◆ **Task brief**
Below is a set of records. Repeat them verbatim without the pictures.

◆ **Provided information**

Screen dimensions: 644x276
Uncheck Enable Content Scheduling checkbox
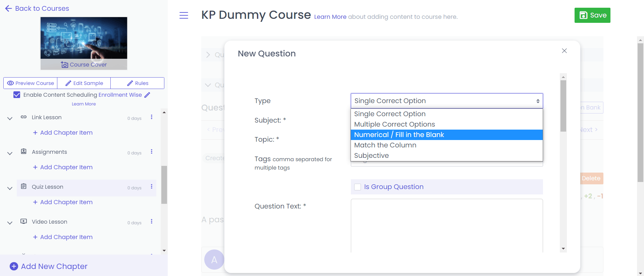tap(17, 95)
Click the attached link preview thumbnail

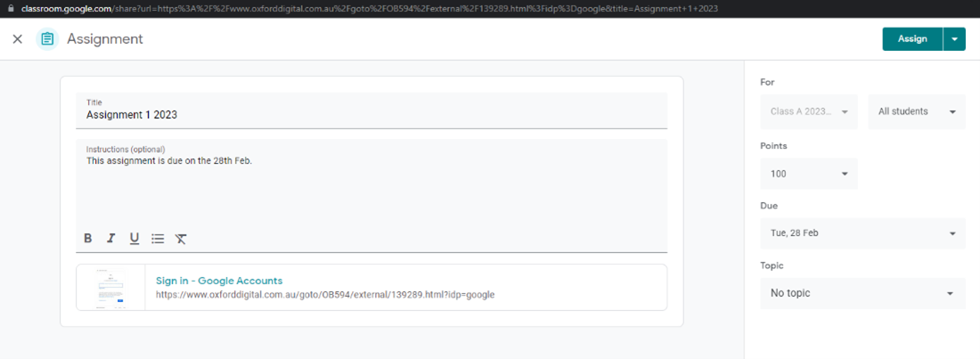tap(111, 287)
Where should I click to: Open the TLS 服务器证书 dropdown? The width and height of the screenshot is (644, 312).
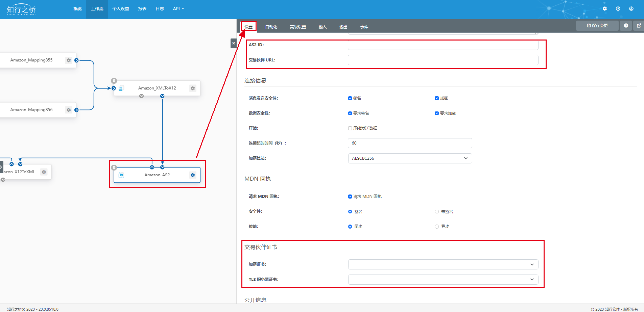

◆ **Response to this task**
Screen dimensions: 644x276
Uncheck Enable Content Scheduling checkbox
tap(17, 95)
Click the attached link preview thumbnail

tap(111, 287)
Where should I click to: Open the TLS 服务器证书 dropdown? The width and height of the screenshot is (644, 312).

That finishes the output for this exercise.